* _WHAT NEEDS TO BE DONE_:
Reproduce the listing below in full, substituting "Goal" for each occurrence of "Instruction" and leaving everything else unchanged.

* _SUPPLIED ENTRIES_:
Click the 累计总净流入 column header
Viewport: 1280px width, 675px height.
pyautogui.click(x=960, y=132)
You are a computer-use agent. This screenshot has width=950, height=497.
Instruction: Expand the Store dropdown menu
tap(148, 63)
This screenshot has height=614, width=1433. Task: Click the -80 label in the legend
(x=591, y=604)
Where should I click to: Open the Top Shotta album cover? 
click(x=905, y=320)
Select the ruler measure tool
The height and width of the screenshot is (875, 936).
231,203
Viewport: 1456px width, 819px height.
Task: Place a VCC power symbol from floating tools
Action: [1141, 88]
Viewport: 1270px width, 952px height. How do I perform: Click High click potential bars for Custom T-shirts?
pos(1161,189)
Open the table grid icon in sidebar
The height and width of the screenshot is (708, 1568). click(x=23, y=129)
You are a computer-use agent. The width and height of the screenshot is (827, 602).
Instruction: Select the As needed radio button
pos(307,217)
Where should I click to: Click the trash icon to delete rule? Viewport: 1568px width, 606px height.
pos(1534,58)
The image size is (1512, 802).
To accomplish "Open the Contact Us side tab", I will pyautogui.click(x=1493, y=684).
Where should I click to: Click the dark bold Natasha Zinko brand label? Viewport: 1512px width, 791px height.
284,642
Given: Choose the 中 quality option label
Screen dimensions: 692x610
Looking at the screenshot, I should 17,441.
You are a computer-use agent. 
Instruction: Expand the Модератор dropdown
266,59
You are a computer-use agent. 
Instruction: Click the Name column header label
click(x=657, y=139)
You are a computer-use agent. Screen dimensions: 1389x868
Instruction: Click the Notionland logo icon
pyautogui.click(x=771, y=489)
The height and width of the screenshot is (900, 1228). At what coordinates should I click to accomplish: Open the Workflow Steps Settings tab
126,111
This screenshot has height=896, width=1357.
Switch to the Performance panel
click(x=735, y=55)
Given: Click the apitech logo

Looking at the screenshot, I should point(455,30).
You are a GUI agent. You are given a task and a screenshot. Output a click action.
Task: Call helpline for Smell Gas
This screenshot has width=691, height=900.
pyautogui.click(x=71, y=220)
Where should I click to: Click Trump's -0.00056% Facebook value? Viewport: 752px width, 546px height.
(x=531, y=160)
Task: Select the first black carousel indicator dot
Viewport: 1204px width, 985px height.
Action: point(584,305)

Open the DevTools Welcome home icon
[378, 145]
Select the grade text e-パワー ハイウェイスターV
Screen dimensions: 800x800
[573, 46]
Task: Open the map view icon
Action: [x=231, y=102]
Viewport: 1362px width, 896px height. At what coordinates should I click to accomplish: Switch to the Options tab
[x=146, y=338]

* _SOLUTION TO THIS EXERCISE_:
Click the 累计总净流入 column header
Viewport: 1280px width, 675px height.
pyautogui.click(x=960, y=132)
You are a computer-use agent. This screenshot has width=950, height=497.
Goal: Expand the Store dropdown menu
tap(148, 63)
This screenshot has height=614, width=1433. Task: Click the -80 label in the legend
(x=591, y=604)
Where should I click to: Open the Top Shotta album cover? 
click(x=905, y=320)
Select the ruler measure tool
The height and width of the screenshot is (875, 936).
231,203
Viewport: 1456px width, 819px height.
Task: Place a VCC power symbol from floating tools
Action: [1141, 88]
Viewport: 1270px width, 952px height. How do I perform: Click High click potential bars for Custom T-shirts?
pos(1161,189)
Open the table grid icon in sidebar
The height and width of the screenshot is (708, 1568). click(x=23, y=129)
You are a computer-use agent. The width and height of the screenshot is (827, 602).
Goal: Select the As needed radio button
pos(307,217)
Where should I click to: Click the trash icon to delete rule? Viewport: 1568px width, 606px height.
pos(1534,58)
The image size is (1512, 802).
To accomplish "Open the Contact Us side tab", I will pyautogui.click(x=1493, y=684).
Where should I click to: Click the dark bold Natasha Zinko brand label? Viewport: 1512px width, 791px height.
284,642
Given: Choose the 中 quality option label
Screen dimensions: 692x610
Looking at the screenshot, I should 17,441.
You are a computer-use agent. 
Goal: Expand the Модератор dropdown
266,59
You are a computer-use agent. 
Goal: Click the Name column header label
click(x=657, y=139)
You are a computer-use agent. Screen dimensions: 1389x868
Goal: Click the Notionland logo icon
pyautogui.click(x=771, y=489)
The height and width of the screenshot is (900, 1228). At what coordinates should I click to accomplish: Open the Workflow Steps Settings tab
126,111
This screenshot has height=896, width=1357.
Switch to the Performance panel
click(x=735, y=55)
Given: Click the apitech logo

Looking at the screenshot, I should point(455,30).
You are a GUI agent. You are given a task and a screenshot. Output a click action.
Task: Call helpline for Smell Gas
This screenshot has width=691, height=900.
pyautogui.click(x=71, y=220)
Where should I click to: Click Trump's -0.00056% Facebook value? Viewport: 752px width, 546px height.
(x=531, y=160)
Task: Select the first black carousel indicator dot
Viewport: 1204px width, 985px height.
Action: point(584,305)

Open the DevTools Welcome home icon
[378, 145]
Select the grade text e-パワー ハイウェイスターV
Screen dimensions: 800x800
[573, 46]
Task: Open the map view icon
Action: [x=231, y=102]
Viewport: 1362px width, 896px height. At what coordinates should I click to accomplish: Switch to the Options tab
[x=146, y=338]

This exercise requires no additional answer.